_Задание A_. Перепишите без изменений ту часть отрывка о бывшем охраннике Сталина, которая открывается словами с «Заключенные нашей камеры» и закрывается словами «толково и подробно.».

_Отрывок_.
⁂
Сандро слышал от своих приятелей, что в северных лагерях чекисты морят детей голодом и холодом. Поэ­тому, скрепя сердце, согласился жить в колонии. Здесь мальчика научили работать в поле, читать, писать и... драться по всем правилам бокса и джиу-джитсу. Обу­чали его чекисты и классовой - ненависти, и методам борьбы против врагов советской власти.

В колонии он прожил три года, вступил в комсо­мол, а потом был отправлен на комсомольскую работу в один грузинский район, там, спустя год, его приняли кандидатом в члены ВКП,(б), а через пять лет комсомольской и партийной работы «выдвинули» в лич­ную охрану Сталина. Казалось, что перед 24-летним коммунистом открывается путь к блестящей карьере, но в начале второго года службы его арестовали. Это было в порядке вещей. Каждые год-полтора среди кремлев­ской охраны производится чистка и на места аресто­ванных охранников набираются новые...

Попав в тюрьму, Сандро Загашвили люто вознена­видел своего «подохранного». Называя его Иоской, он к этому имени обязательно прибавляет ругательства.

Заключенные нашей камеры буквально засыпают Загашвили вопросами о его жизни в Кремле. Он отвечает на них с сильным грузинским акцентом, но довольно толково и подробно.

- Как же ты Сталина охранял?

- Очень хорошо. По-стахановски. Половина сутки работал, половина — спал. Я охранял Иоскины двери, так его...

- Какие двери?

- Не понимаешь? Ну, я ему всегда двери охранял. Он в Кремле ходит в разный двери. На даче в Сочи то же. В других зданиях тоже двери.

- Значит, ты охранял все двери?

- Зачем все? Одна дверь. Другой дверь — другой охранял.

- Ага! Таким образом, у каждой двери в Кремле еть охранник?

- Конечно, есть.

- И все вы стояли у дверей?
⁂
_Записи для поиска текста и элементов_.
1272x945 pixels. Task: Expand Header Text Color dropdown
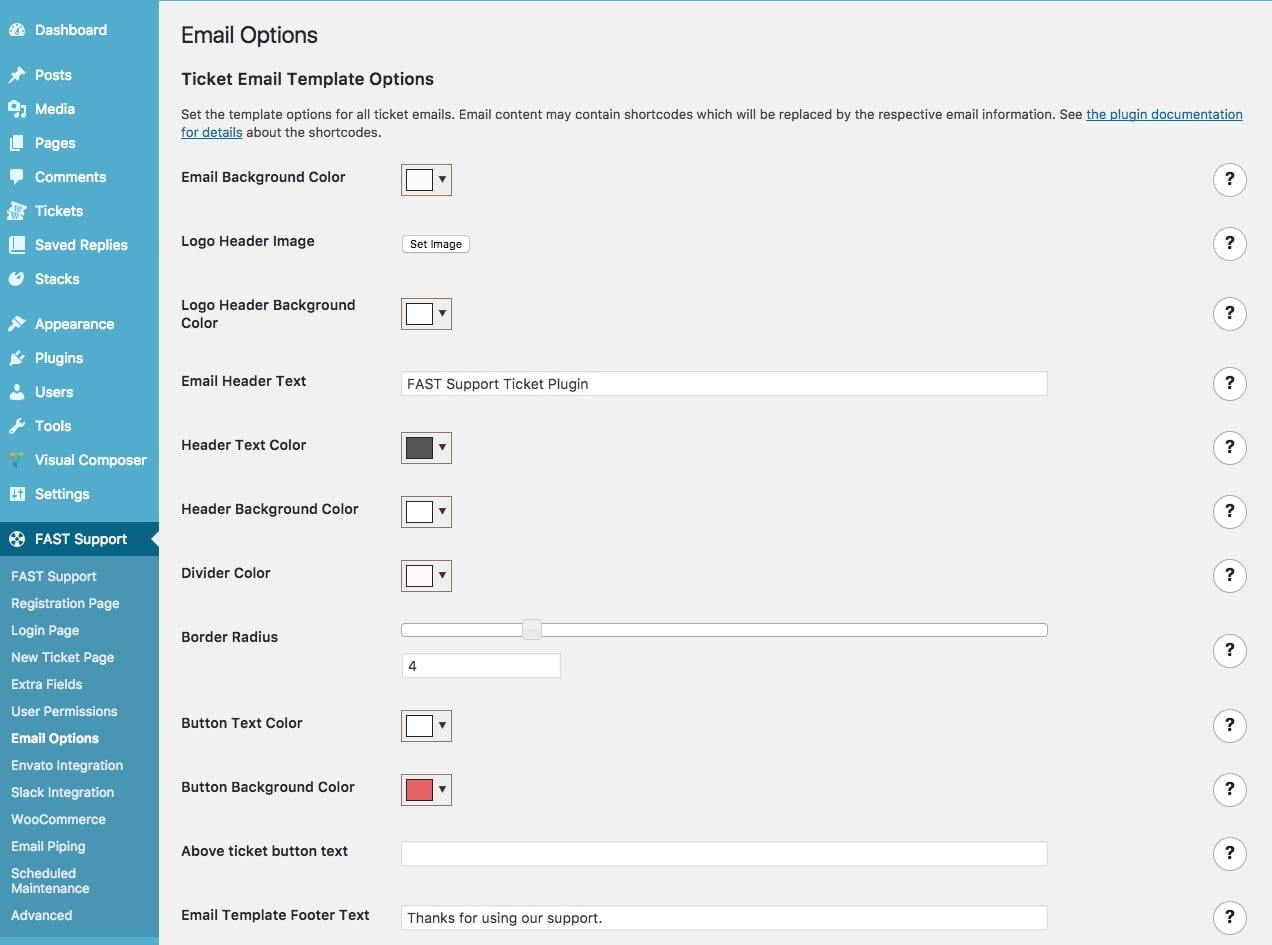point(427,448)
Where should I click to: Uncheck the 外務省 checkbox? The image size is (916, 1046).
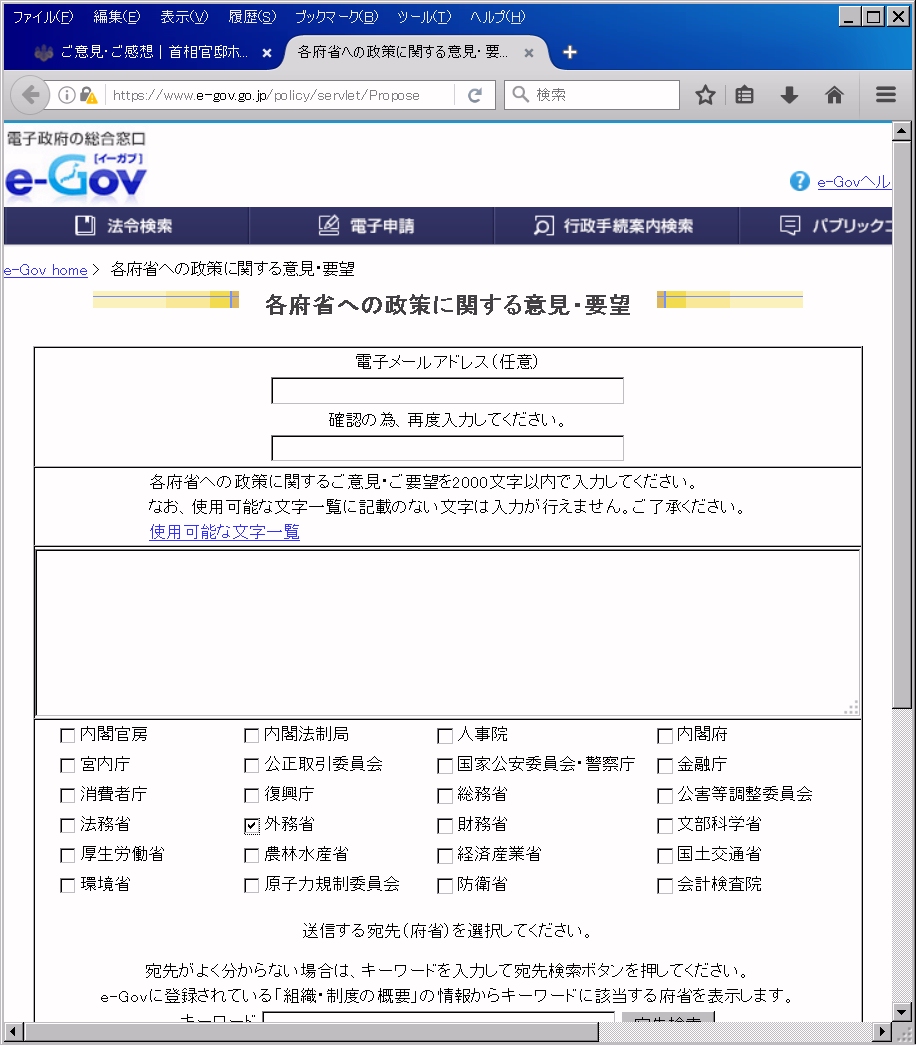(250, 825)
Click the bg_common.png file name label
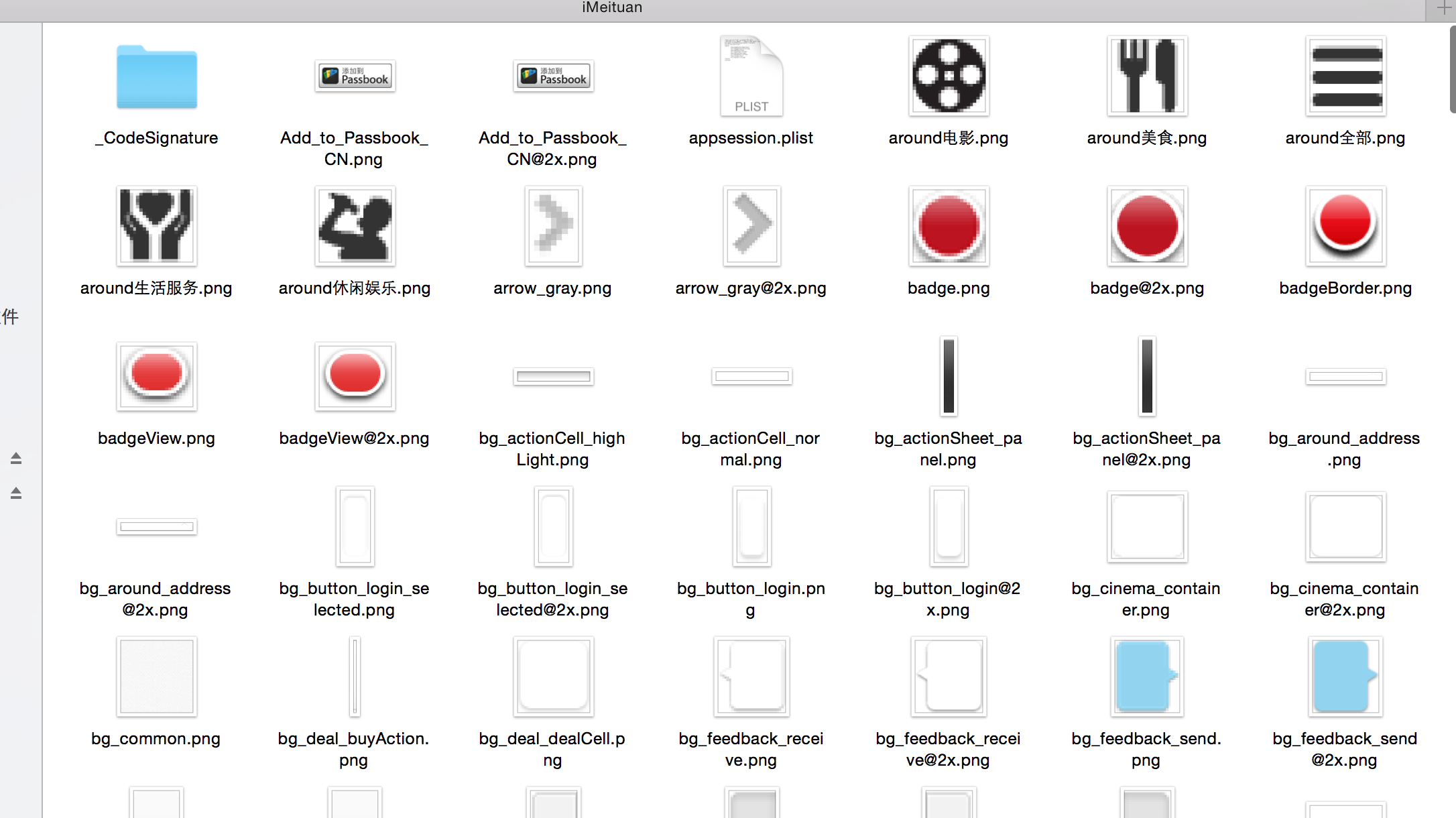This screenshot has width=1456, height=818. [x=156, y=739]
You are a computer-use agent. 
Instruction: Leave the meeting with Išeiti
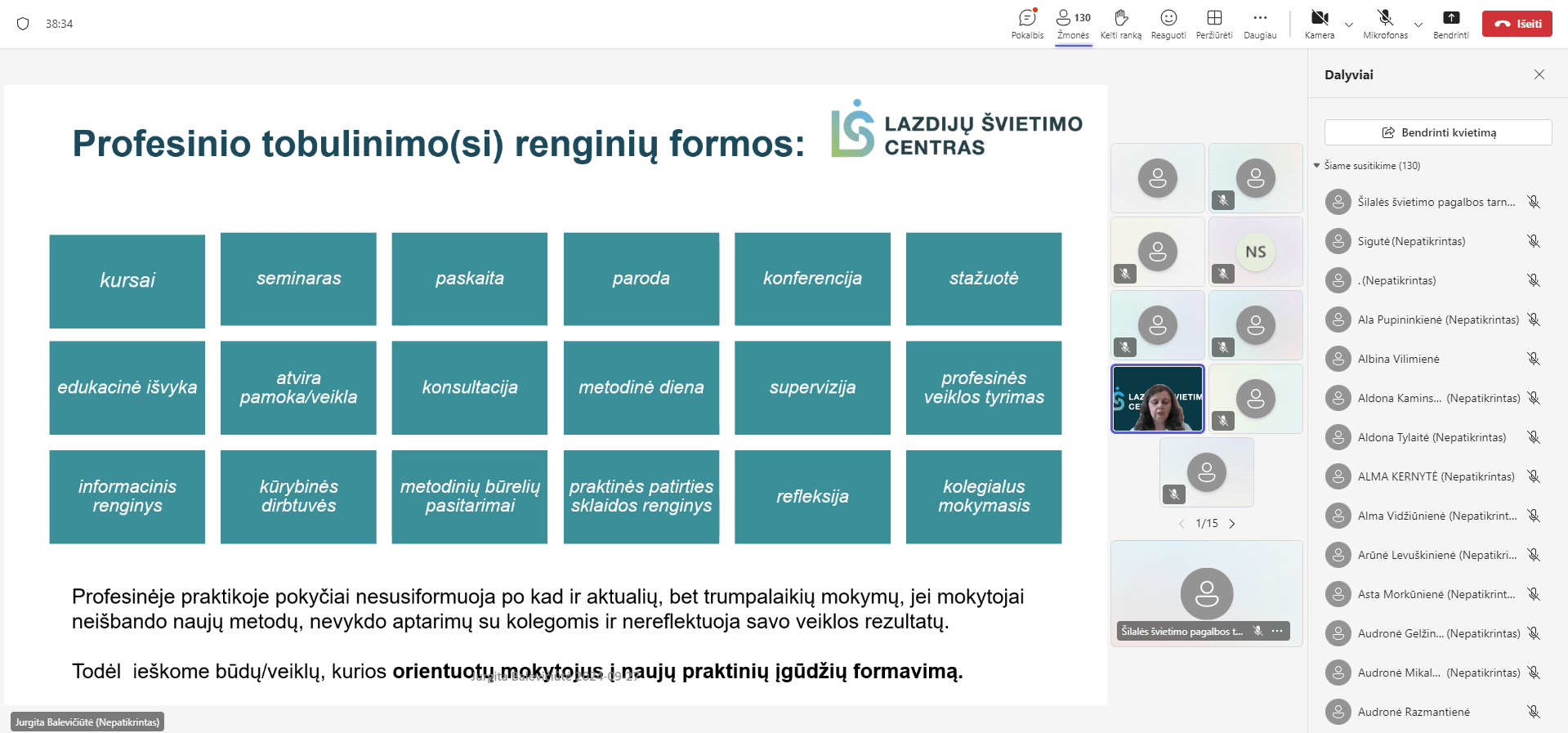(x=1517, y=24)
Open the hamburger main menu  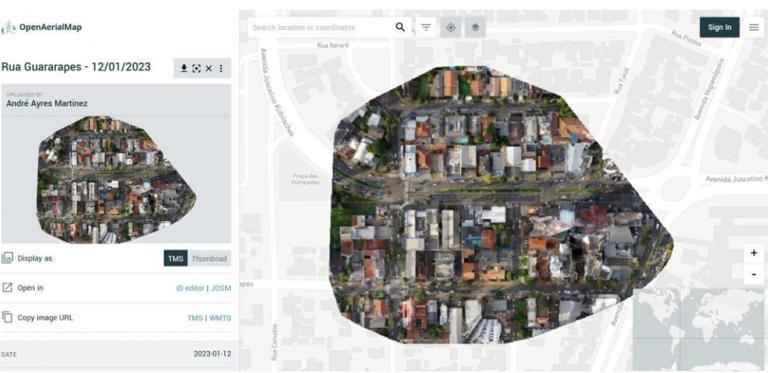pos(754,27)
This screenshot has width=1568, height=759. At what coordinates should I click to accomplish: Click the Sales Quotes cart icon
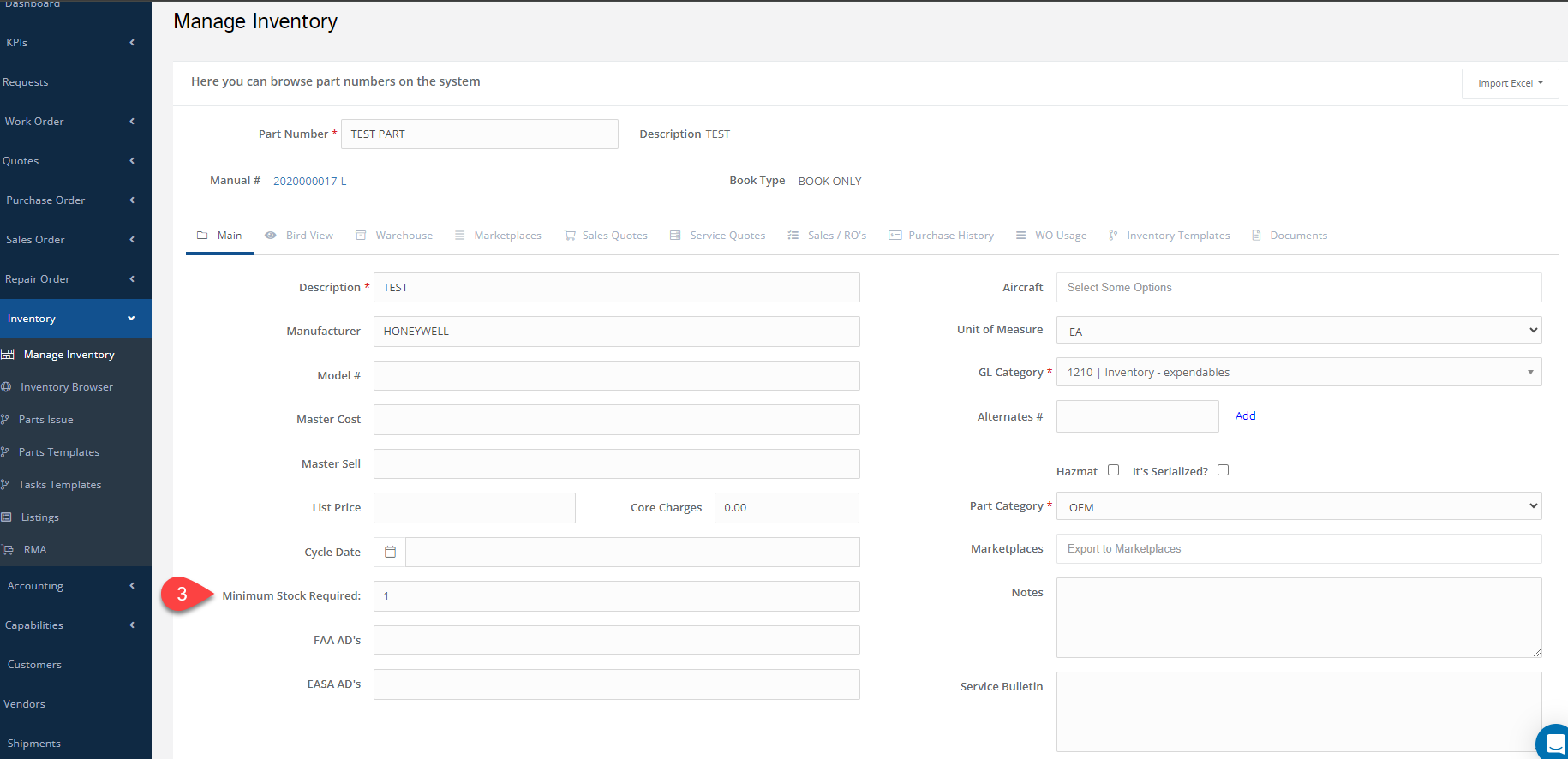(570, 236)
⁂
_Задание B_. Найдите в списке выше все строки, где встречается слово «should», и выпишите их.

_Ответ A_.
Заключенные нашей камеры буквально засыпают Загашвили вопросами о его жизни в Кремле. Он отвечает на них с сильным грузинским акцентом, но довольно толково и подробно.

_Ответ B_.
Where should I click to: Uncheck the 外務省 checkbox? The image size is (916, 1046).
This screenshot has width=1568, height=759. At what coordinates should I click to accomplish: Click the Sales Quotes cart icon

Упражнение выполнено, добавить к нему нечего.